--- SOURCE EXTRACT Enclosed Below ---

Boston City Campus & Business College offers an enhanced Tourism learning experience to students wanting to enter a career within Travel and Tourism. The Higher Certificate in Tourism and Travel Management Practice is accredited by the Council on Higher Education (CHE). Boston also carries institutional accreditation with the British Accreditation Council (BAC), making your choice to study at Boston both locally relevant and internationally recognisable.
Dr Linda Louise Geldenhuys, Academic & Quality Manager at Boston, says, “The tourism industry is continuously increasing and expanding, and as a result has contributed immensely to the national economy. Boston recognises the need for trained and qualified travel and tourism operators in various fields of the industry. As such, this qualification allows students to gather knowledge about the industry, as well as the necessary skills to apply this knowledge in the working environment successfully.”
With concerns over job losses in major industries, the tourism sector has shown some resilience in the face of a tough economic climate. In 2017, the sector had its most successful year of job creation in recent times.
Stats SA published data in 2018 showing that one in every 22 working South Africans are employed in the tourism sector.
Interetsingly, tourism jobs are mostly concentrated in three industries, one of which is road transport.
According to the data, road passenger transport is the single largest expenditure item for local tourists, taking up 27% of domestic tourism spend in 2017.
The United Nations World Tourism Organisation estimates that tourist arrivals in Africa are expected to reach 130 million by 2030. This is more than double the 50 million arrivals we are currently receiving. “We are a massive continent. We have the most amazing natural splendor. Our landscapes and biodiversity are unmatched in the world, and we have world heritage sites that reveal the earth’s secrets and relate the story of humanity.”
What we need however are trained people who will welcome tourists warmly, catering for their needs professionally, and sharing our culture in memorable ways.
Dr Geldenhuys says that this is an opportune time for those that are interested in tourism and related fields of work such as hospitality, catering and hotelkeeping.
“It is clear that well trained, friendly people are the backbone of the tourism and hospitality industries,” she comments. “And considering the world projections that tourism in Africa is eventually going to double in size, it means that there will be job opportunities for those that have the necessary qualifications. Invest in training that gives you a good chance at getting such jobs.”

--- End of Enclosed SOURCE EXTRACT ---
--- MATERIAL PROVIDED Enclosed Below ---

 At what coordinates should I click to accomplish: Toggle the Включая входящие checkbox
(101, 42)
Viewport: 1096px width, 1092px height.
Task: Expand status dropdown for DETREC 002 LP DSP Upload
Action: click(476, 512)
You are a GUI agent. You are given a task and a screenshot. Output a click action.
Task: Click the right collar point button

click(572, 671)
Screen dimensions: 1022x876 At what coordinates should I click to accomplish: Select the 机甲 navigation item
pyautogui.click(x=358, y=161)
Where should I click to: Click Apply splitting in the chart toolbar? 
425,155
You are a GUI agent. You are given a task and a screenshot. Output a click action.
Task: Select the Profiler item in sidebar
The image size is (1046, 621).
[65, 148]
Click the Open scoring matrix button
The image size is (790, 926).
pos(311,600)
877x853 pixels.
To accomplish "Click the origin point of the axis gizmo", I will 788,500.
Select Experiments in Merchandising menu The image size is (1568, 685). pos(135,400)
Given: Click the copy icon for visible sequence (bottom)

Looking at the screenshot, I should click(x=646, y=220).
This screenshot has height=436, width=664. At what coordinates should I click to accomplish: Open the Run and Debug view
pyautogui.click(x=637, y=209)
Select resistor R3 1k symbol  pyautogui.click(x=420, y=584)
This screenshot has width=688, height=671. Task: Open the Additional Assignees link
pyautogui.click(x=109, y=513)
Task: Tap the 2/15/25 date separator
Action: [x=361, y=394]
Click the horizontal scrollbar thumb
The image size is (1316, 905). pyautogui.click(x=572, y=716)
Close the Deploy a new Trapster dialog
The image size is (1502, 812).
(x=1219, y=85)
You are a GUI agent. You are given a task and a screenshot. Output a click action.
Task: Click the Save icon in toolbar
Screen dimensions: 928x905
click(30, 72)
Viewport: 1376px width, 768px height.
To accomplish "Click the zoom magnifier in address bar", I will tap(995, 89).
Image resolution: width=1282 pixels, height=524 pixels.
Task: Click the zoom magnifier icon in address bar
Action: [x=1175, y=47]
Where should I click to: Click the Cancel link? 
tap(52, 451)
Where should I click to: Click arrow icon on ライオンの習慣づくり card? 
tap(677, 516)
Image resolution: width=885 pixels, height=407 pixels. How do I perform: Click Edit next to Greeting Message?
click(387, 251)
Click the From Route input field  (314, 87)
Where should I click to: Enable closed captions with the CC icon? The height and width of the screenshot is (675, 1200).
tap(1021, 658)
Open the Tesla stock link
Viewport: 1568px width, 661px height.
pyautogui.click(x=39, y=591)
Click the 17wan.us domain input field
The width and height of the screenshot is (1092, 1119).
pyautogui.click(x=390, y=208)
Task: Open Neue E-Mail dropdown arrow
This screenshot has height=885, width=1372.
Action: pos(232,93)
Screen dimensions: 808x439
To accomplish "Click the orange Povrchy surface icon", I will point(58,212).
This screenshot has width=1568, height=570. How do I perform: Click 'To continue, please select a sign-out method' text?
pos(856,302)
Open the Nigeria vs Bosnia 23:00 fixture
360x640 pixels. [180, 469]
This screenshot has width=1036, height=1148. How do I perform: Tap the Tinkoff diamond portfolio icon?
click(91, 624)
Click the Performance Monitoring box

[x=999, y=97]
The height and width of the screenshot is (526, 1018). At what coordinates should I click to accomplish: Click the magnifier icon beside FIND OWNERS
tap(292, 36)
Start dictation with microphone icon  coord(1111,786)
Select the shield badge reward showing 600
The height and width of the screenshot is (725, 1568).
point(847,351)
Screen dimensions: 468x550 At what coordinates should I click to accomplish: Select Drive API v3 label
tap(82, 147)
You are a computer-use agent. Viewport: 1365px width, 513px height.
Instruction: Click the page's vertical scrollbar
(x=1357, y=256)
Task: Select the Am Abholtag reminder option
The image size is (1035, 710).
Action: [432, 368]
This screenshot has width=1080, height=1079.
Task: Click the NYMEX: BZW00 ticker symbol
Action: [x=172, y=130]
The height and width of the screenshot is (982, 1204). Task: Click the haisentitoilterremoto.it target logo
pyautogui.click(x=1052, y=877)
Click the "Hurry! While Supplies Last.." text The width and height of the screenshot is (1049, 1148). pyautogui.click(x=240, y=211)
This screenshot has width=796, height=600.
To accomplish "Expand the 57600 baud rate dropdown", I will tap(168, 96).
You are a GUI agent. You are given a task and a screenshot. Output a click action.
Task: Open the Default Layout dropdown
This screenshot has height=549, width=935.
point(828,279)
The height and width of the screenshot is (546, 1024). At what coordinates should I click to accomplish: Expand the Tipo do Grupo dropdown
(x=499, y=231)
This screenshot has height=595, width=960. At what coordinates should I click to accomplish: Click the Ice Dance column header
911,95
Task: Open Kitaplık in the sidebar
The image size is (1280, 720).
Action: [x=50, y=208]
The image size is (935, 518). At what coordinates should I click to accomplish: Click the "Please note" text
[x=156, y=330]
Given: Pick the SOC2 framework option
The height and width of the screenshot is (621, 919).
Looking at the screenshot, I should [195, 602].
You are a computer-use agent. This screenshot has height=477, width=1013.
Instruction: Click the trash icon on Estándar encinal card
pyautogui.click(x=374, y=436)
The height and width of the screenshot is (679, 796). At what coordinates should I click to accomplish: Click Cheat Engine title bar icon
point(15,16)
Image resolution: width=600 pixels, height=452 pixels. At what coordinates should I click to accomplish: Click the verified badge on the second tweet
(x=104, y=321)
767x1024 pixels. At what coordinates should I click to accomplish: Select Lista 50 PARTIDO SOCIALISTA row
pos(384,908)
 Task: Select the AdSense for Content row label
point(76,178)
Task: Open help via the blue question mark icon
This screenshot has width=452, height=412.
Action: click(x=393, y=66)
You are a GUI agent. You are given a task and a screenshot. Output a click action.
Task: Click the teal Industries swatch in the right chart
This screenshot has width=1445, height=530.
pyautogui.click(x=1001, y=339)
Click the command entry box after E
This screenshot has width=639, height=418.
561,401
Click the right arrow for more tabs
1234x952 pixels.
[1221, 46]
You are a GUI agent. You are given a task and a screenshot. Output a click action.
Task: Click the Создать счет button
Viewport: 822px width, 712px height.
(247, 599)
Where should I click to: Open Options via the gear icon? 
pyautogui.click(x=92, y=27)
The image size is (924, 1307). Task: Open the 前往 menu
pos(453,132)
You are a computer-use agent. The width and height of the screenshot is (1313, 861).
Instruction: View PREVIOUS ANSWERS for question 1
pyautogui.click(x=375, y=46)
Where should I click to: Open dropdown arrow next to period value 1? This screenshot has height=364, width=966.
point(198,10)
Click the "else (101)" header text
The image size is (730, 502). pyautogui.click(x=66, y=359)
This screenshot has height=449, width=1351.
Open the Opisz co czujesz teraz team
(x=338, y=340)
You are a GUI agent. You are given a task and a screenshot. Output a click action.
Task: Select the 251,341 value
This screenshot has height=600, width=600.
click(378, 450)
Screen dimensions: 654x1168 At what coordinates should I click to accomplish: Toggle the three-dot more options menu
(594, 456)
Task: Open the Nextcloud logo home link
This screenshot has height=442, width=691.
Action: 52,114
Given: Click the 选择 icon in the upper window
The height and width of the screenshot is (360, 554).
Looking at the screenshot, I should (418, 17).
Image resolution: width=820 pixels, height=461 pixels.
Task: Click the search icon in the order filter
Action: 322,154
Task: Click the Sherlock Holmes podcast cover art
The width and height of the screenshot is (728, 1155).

--- End of Enclosed MATERIAL PROVIDED ---

-- REQUIREMENT 1 --
Output the stretch of the article on Boston's tourism qualification from "With concerns over" through "is road transport.", copied word for word.
-- REQUIREMENT 2 --
Pick up the article on Boston's tourism qualification after its last sentence and continue writing it.

-- WRITTEN ANSWER 1 --
With concerns over job losses in major industries, the tourism sector has shown some resilience in the face of a tough economic climate. In 2017, the sector had its most successful year of job creation in recent times.
Stats SA published data in 2018 showing that one in every 22 working South Africans are employed in the tourism sector.
Interetsingly, tourism jobs are mostly concentrated in three industries, one of which is road transport.

-- WRITTEN ANSWER 2 --
Seeing that tourism requires a variety of different skills, Geldenhuys recommends that prospective students speak to a career advisor.
Boston has various hospitality courses that open doors to careers in the tourism industry.
The Higher Certifiacte in Tourism is a unique qualification opening doors to careers in this exciting and developing industry with a staggering 1 in 22 individuals employed in the tourism sector. South Africa needs you to nurture and sustain its economic growth.
Dr Hendrik Botha, Academic Head for Boston City Campus & Business Colleges, says, “The Higher Certificate in Tourism and Travel Management Practice offers a considered and thoughtful entry-level higher education qualification with a strong industry/vocational focus. The design of this qualification ensures that graduates can contribute to the transformation of the South African economy, while also being able to operate successfully in the global context.”
To find out more about the qualifications offered by Boston, or to schedule an appointment with a career advisor, call 011 551-9000, email firstname.lastname@example.org, or visit www.boston.co.za
Side bar: Industry trends
Investment in tourism across Africa is making tourism a key economic driver. Research shows that more tourists want to meet real people in their homes and communities. They want a taste of local traditions and customs. This provides opportunities for many more people from indigenous communities to become involved in tourism.
Mobile bookings are on the rise in Africa. About 15% of room nights are now booked on a mobile phone. This allows product owners to attract many more customers at a far lower cost.